A response redolent of typical Muscat bluster and confidence won’t wash anymore

The Skinny | No. 57 – Joseph Muscat Helps A Buddy Out

What are we skinning? Disgraced former prime minister Joseph Muscat awarding disgraced former health and tourism minister Konrad Mizzi a €241,000-worth consultancy job right before resigning as PM.

Why are we skinning it? Because the fact that it’s been unambiguously highlighted as a problem by the Standards Commissioner may just mark a new era in which Muscat’s misdeeds are actually seen as such.

How do you mean? Muscat stepping down from the Maltese parliament earlier this month means that the formerly invincible – indeed, ‘invictus’ as his tattoo suggests – political figure can now, perhaps, begin to be viewed as a mere mortal subject to the same laws as the rest of us, and privy to the same degree of reputational damage.

He did justify the consultancy on the basis of precedents and political and business expediency, though. As is his wont. It was a response redolent of typical Muscat bluster and confidence.

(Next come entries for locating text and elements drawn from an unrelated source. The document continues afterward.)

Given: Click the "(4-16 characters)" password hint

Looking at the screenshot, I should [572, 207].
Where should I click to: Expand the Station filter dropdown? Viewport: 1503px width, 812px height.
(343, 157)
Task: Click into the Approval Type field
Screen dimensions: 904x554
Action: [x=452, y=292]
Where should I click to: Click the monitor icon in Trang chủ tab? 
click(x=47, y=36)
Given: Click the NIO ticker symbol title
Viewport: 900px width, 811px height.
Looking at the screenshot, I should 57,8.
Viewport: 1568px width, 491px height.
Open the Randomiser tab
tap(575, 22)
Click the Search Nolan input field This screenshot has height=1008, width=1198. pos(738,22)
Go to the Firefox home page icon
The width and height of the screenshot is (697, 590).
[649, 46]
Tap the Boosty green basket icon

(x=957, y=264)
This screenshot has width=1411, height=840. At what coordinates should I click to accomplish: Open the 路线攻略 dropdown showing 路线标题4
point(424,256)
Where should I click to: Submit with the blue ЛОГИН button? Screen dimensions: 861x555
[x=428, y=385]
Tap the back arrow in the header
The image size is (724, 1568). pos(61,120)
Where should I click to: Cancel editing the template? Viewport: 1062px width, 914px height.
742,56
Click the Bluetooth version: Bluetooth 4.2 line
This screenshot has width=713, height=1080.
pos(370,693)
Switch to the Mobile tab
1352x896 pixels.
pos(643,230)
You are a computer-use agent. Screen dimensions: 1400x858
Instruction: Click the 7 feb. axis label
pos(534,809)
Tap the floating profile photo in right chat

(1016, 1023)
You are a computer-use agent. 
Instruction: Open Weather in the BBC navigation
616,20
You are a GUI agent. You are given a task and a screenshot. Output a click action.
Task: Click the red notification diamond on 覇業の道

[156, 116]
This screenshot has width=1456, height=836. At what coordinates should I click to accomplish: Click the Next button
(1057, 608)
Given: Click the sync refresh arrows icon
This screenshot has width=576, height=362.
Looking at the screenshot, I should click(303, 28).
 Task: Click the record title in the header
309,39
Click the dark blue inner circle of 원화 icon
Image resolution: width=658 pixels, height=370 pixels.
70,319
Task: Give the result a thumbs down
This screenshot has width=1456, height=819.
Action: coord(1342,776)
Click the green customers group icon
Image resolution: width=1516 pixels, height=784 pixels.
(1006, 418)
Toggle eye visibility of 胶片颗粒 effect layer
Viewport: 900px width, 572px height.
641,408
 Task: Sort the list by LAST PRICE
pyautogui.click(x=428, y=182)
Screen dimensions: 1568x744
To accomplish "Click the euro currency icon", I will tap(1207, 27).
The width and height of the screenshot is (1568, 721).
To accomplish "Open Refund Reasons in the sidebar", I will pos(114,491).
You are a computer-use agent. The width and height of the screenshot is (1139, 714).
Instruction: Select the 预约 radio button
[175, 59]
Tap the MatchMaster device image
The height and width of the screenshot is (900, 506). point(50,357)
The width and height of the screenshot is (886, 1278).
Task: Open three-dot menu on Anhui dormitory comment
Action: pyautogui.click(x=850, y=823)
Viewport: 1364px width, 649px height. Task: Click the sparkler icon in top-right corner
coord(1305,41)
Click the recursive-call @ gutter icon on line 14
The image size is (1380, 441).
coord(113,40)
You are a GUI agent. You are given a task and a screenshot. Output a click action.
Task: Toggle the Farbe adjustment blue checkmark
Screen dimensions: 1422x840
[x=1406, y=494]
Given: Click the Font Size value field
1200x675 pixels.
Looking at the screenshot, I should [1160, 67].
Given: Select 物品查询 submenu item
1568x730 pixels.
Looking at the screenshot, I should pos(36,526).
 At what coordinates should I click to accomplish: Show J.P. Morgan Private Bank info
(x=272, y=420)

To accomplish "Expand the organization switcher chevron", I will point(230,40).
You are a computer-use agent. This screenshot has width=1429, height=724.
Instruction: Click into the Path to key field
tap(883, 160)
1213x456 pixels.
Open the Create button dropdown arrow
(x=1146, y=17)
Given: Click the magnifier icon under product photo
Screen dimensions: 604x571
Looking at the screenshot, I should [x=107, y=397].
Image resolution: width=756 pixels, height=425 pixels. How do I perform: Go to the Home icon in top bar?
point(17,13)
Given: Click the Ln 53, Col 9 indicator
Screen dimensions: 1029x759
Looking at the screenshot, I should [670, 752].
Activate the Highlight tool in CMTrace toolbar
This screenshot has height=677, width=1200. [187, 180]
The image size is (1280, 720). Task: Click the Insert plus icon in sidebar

It stood him in good stead for all these years. But it won’t wash anymore, now that he’s no longer steering a successful economic ship to port and is widely seen as being a key player in a political scene that was riddled with corruption and which ultimately led to the assassination of a prominent journalist.

Are you sure? I’m certainly nostalgic for some Muscat-ian bluster right now, given that we’re all facing the restrictions brought about by a pandemic and its attendant economic dip. You can bask in nostalgia all you like, but we’re gonna need more than ‘L-Aqwa Zmien’ feelgood factor to take us through this.

But wasn’t one of the fruits of Muscat’s economic policy - the citizenship scheme - key to making the covid wage supplement possible? Yes, but by that same token, think of just how much more money could be funneled into similar initiatives had we done away with gratuitous consultancies like those offered up to Konrad Mizzi et al.

Suddenly, the word ‘continuity’ feels a lot less reassuring. Quite.

Do say: “While such consultancies are sadly status quo in today’s society, one should also welcome the Standards Commissioner’s observations as hopefully signalling a change in culture, particularly as increased frugality becomes the name of the game during these trying times.”

Don’t say: “Let’s test Muscat’s confidence in Mizzi by giving him ALL the money to magically revive the tourism industry post-covid. I mean, Muscat seems to think he’s a literal business superhero, so why not pump him up and release him into the wild now that we need him the most?”